Materials provided —
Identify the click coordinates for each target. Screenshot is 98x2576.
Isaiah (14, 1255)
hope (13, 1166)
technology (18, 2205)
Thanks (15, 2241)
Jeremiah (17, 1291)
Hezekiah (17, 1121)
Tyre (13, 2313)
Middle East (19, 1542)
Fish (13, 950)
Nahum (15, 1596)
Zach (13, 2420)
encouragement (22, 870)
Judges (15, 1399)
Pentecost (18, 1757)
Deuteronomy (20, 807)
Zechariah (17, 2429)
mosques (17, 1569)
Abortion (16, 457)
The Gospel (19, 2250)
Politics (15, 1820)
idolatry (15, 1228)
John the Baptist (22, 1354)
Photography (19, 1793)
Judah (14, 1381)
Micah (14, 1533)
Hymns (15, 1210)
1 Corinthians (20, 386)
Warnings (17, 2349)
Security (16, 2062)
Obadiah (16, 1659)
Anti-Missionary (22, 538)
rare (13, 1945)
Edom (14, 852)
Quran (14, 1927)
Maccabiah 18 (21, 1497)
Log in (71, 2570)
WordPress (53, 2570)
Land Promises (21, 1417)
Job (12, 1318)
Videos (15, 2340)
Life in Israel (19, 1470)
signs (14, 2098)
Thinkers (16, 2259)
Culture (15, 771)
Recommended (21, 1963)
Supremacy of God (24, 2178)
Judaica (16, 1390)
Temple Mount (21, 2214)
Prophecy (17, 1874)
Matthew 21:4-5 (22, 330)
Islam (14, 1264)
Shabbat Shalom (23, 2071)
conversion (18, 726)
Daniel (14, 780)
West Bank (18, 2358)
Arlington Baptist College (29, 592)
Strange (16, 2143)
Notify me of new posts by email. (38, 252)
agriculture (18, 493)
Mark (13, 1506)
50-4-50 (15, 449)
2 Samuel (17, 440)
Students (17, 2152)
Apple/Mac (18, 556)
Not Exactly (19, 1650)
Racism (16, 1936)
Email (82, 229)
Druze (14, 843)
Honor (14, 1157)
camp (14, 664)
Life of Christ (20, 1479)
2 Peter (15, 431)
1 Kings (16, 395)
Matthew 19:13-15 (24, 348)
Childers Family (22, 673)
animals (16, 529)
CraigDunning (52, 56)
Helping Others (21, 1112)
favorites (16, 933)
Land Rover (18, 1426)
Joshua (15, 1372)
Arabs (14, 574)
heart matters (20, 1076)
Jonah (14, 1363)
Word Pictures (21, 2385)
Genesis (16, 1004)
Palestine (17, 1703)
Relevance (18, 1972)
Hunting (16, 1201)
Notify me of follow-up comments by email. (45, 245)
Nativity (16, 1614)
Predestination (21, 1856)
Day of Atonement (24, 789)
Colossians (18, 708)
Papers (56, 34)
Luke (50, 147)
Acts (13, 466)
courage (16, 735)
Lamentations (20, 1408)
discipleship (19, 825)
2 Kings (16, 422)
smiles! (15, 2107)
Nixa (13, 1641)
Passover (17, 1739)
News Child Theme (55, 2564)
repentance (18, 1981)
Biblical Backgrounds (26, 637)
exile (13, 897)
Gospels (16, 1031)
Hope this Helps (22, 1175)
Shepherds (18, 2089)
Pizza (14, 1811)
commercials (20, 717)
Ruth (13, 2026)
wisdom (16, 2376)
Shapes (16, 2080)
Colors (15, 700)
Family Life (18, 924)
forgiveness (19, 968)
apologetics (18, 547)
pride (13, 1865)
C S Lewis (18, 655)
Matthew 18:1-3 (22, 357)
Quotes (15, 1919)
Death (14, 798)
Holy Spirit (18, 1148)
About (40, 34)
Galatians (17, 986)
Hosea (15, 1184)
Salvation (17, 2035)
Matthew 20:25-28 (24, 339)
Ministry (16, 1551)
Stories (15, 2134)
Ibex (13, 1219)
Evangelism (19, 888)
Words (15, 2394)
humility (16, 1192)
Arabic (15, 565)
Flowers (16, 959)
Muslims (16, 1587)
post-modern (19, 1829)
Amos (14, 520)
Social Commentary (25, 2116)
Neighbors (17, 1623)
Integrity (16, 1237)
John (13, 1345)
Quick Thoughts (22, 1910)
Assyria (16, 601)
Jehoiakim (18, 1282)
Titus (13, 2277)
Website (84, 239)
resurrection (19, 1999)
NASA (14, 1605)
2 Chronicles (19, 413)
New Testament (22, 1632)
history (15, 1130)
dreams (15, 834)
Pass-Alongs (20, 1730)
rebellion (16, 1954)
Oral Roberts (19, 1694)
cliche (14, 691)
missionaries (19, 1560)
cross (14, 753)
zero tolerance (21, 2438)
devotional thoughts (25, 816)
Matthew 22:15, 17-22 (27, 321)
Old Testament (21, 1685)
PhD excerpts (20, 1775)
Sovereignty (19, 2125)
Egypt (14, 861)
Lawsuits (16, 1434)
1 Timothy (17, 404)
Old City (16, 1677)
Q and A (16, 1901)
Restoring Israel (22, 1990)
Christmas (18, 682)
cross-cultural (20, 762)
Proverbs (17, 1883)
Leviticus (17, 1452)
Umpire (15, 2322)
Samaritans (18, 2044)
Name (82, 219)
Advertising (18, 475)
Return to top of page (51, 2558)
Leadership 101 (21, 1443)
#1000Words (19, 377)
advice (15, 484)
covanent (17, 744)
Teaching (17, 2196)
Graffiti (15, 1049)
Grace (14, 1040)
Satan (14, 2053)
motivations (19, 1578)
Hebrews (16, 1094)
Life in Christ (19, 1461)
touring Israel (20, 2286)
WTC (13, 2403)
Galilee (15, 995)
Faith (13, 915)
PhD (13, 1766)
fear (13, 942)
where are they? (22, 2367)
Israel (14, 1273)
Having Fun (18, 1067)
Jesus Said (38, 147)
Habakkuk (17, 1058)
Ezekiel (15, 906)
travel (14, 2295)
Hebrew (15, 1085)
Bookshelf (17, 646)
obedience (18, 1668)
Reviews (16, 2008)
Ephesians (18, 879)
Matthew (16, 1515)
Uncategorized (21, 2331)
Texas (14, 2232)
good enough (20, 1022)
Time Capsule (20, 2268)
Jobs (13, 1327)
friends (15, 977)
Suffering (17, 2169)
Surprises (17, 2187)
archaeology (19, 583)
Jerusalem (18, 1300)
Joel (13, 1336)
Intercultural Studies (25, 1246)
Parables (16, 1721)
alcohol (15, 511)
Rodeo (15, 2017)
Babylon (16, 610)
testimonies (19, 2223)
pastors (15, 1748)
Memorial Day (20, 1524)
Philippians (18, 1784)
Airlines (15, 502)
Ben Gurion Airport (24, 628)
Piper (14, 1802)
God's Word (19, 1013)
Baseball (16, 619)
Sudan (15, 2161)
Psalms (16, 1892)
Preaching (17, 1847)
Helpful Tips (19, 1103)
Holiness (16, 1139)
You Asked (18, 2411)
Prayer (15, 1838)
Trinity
...
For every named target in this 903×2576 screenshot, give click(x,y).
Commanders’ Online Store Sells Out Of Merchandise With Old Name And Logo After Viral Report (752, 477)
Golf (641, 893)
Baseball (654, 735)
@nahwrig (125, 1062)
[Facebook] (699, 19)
==
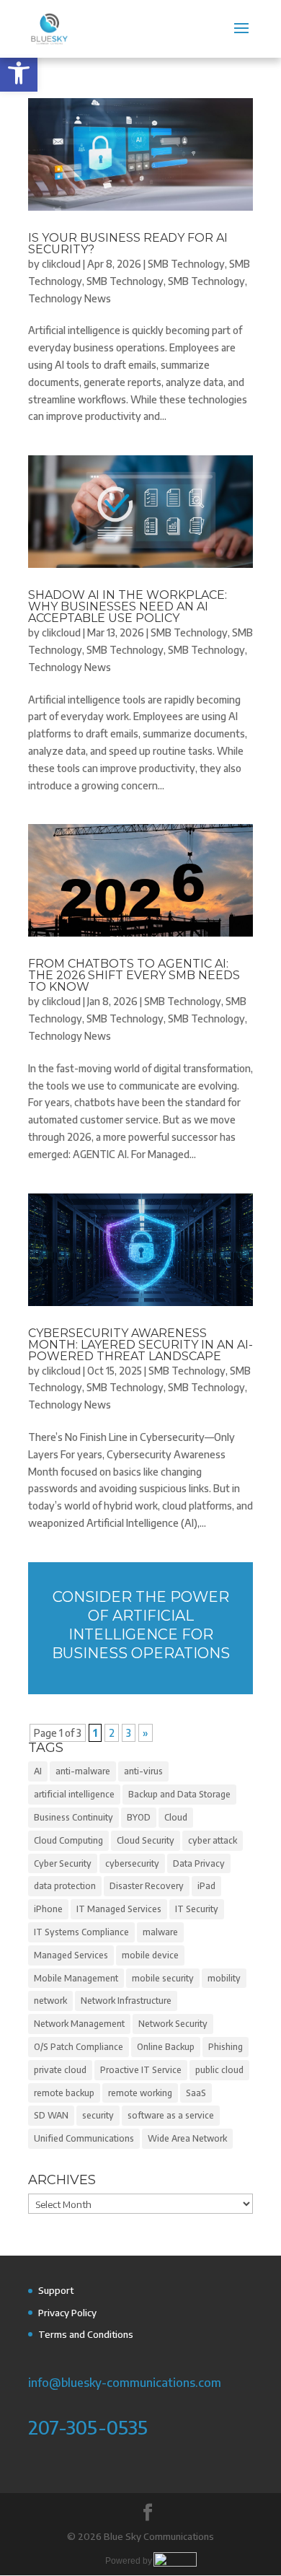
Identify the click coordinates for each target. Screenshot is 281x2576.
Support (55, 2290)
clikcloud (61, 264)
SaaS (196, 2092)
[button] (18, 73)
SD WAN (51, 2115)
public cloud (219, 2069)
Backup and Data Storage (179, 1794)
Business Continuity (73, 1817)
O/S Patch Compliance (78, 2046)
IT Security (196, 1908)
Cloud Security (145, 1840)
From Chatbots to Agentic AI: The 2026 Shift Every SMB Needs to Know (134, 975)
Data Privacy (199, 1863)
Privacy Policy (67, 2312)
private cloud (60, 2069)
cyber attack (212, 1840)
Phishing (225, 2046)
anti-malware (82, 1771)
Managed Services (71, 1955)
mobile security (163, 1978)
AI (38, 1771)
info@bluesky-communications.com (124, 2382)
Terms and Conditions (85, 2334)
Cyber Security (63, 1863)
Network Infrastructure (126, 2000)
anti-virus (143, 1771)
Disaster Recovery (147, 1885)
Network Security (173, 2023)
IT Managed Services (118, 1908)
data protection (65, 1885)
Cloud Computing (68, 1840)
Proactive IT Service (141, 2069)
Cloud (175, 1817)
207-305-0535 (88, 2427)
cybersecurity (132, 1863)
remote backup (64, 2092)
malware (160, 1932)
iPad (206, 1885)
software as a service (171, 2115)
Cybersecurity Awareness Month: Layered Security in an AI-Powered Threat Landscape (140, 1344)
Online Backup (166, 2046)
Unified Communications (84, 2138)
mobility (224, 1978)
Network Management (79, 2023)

The task — Going through the listing above, please work out how many lines contain the word "Managed", and give the number alone.

Solution for this exercise — 2